Third Schedule

[Section 212]

PROCEEDINGS OF THE BOARD

Chairperson

1. The directors may elect one of their numbers as chairperson of the Board and determine the period for which he is to hold office.

2. If no chairperson is elected, or if at any meeting of the Board the chairperson is not present within fifteen minutes after the time appointed for the commencement of the meeting, the directors present may choose one of their numbers to be chairperson of the meeting.

Notice of meeting

3. A director or, if requested by a director to do so, a secretary, may convene a meeting of the Board by giving notice in accordance with paragraph 4.

4. A notice of a meeting of the Board shall be sent to every director who is in Malaysia, and the notice shall include the date, time and place of the meeting and the matters to be discussed.

5. An irregularity in the notice of a meeting is waived if all directors entitled to receive notice of the meeting attend the meeting without objection to the irregularity.

Methods of holding meetings

6. A meeting of the Board may be held either—

(a) by a number of the directors who constitute a quorum, being assembled together at the place, date and time appointed for the meeting; or

(b) by means of audio, or audio and visual, communication by which all directors participating and constituting a quorum can simultaneously hear each other throughout the meeting.

Quorum

7. A quorum for a meeting of the Board shall be fixed by the Board and if not so fixed shall be a majority of the directors.
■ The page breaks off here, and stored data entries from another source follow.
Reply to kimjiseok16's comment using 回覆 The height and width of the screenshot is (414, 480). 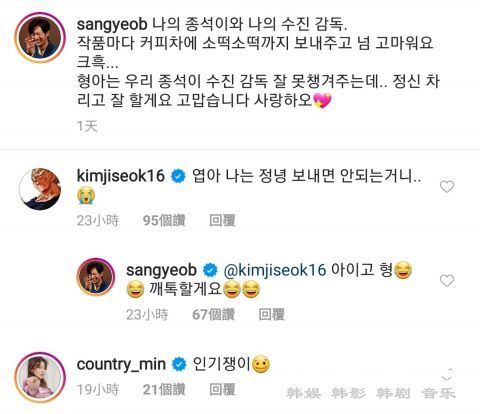click(222, 220)
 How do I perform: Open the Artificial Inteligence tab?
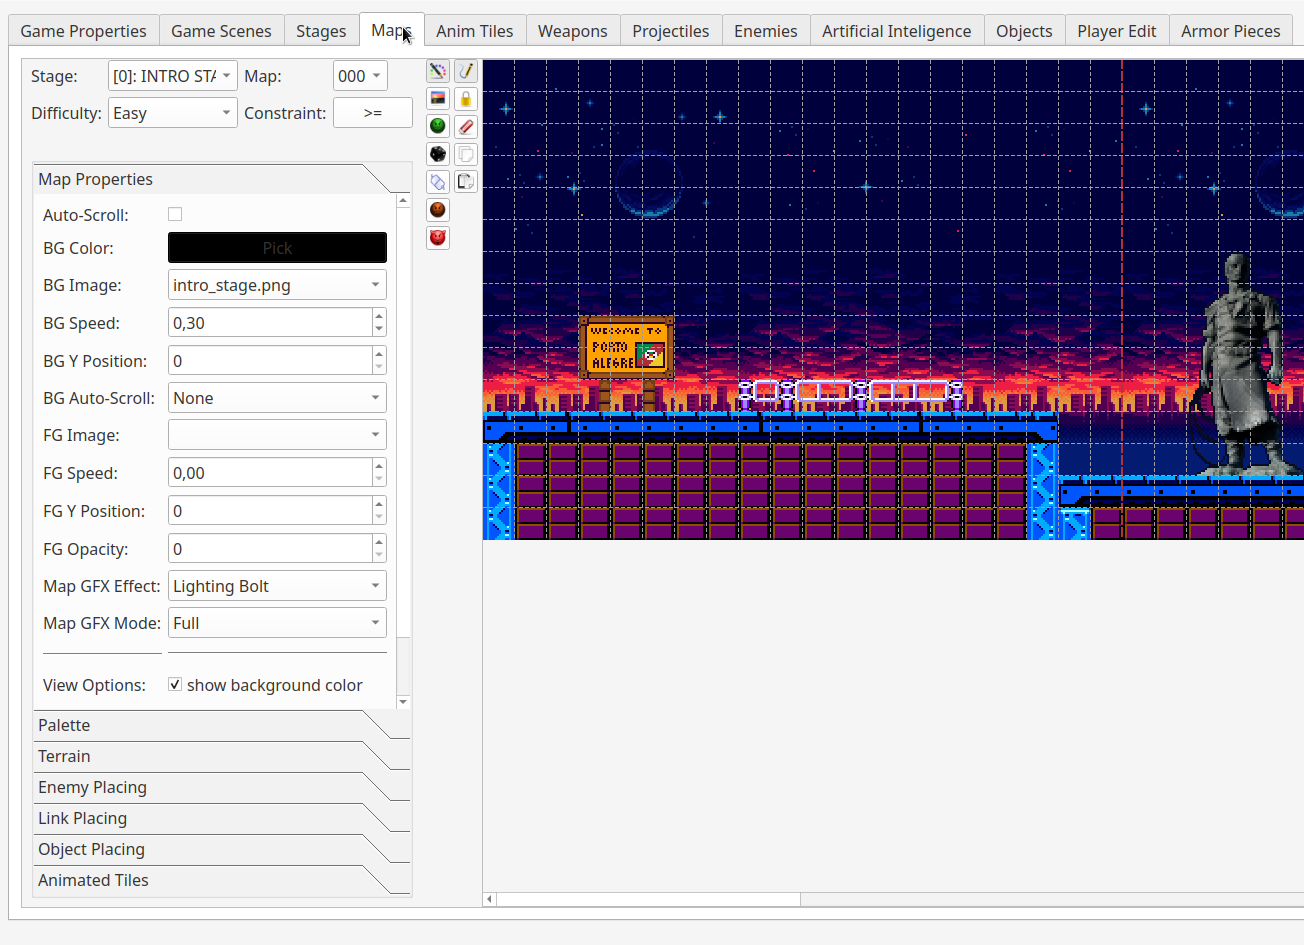coord(896,31)
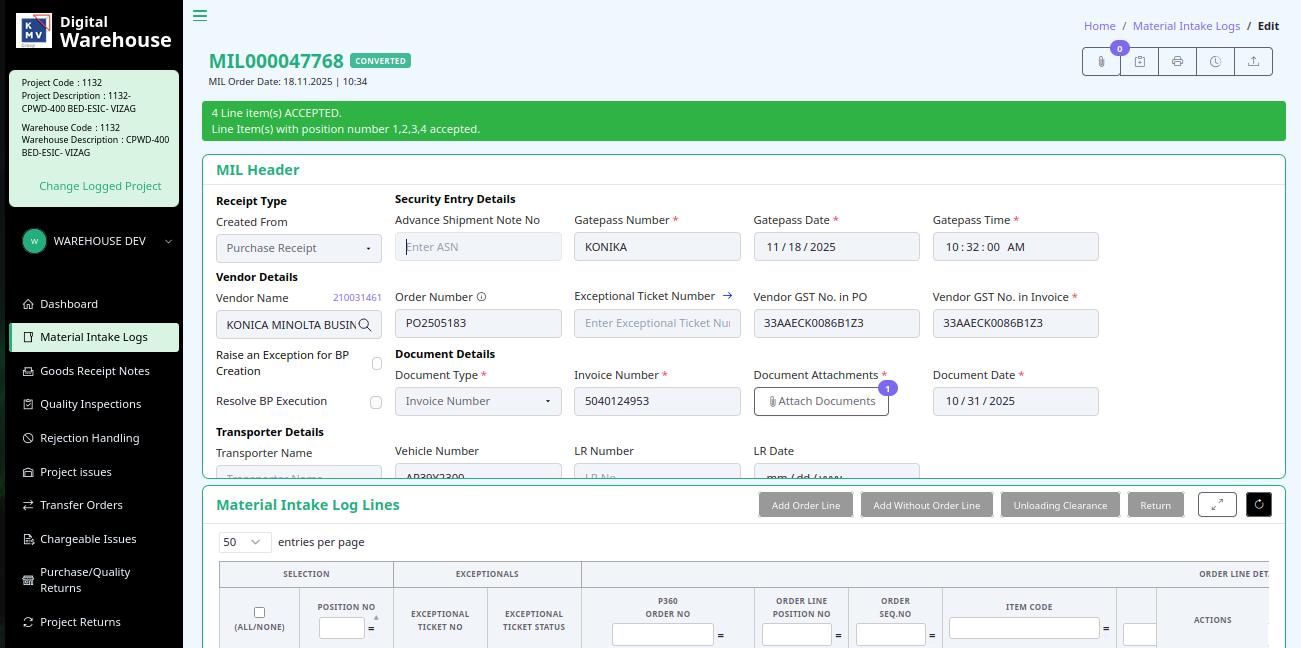1301x648 pixels.
Task: Open history via clock icon
Action: pos(1215,62)
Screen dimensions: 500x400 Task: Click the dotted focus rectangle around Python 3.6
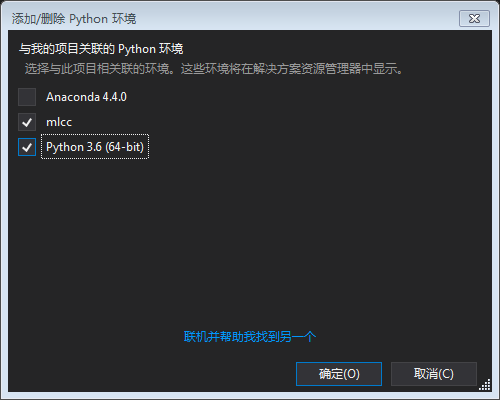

8. No business may be transacted at a meeting of the Board if a quorum is not present.

Voting

9. Every director has one vote.

10.The chairperson shall have a casting vote.

11. A resolution of the Board is passed if it is agreed to by all directors present without dissent or if a majority of the votes cast on it are in favour of it.

12. A director present at a meeting of the Board is presumed to have agreed to, and to have voted in favour of, a resolution of the Board unless he expressly dissents from or votes to object against the resolution at the meeting.

Minutes

13. The Board shall ensure that the minutes of all proceedings at meetings of the Board are kept.

Resolution passed at adjourned meetings

14. Where a resolution is passed at an adjourned meeting of the Board, the resolution shall, for all purposes, be treated as having been passed on the date on which it was in fact passed and shall not to be deemed to have been passed on any earlier date.

Resolution in writing

15. A resolution in writing, signed or assented to by all directors then entitled to receive notice of meeting of the Board, is as valid and effective as if it had been passed at a meeting of the Board duly convened.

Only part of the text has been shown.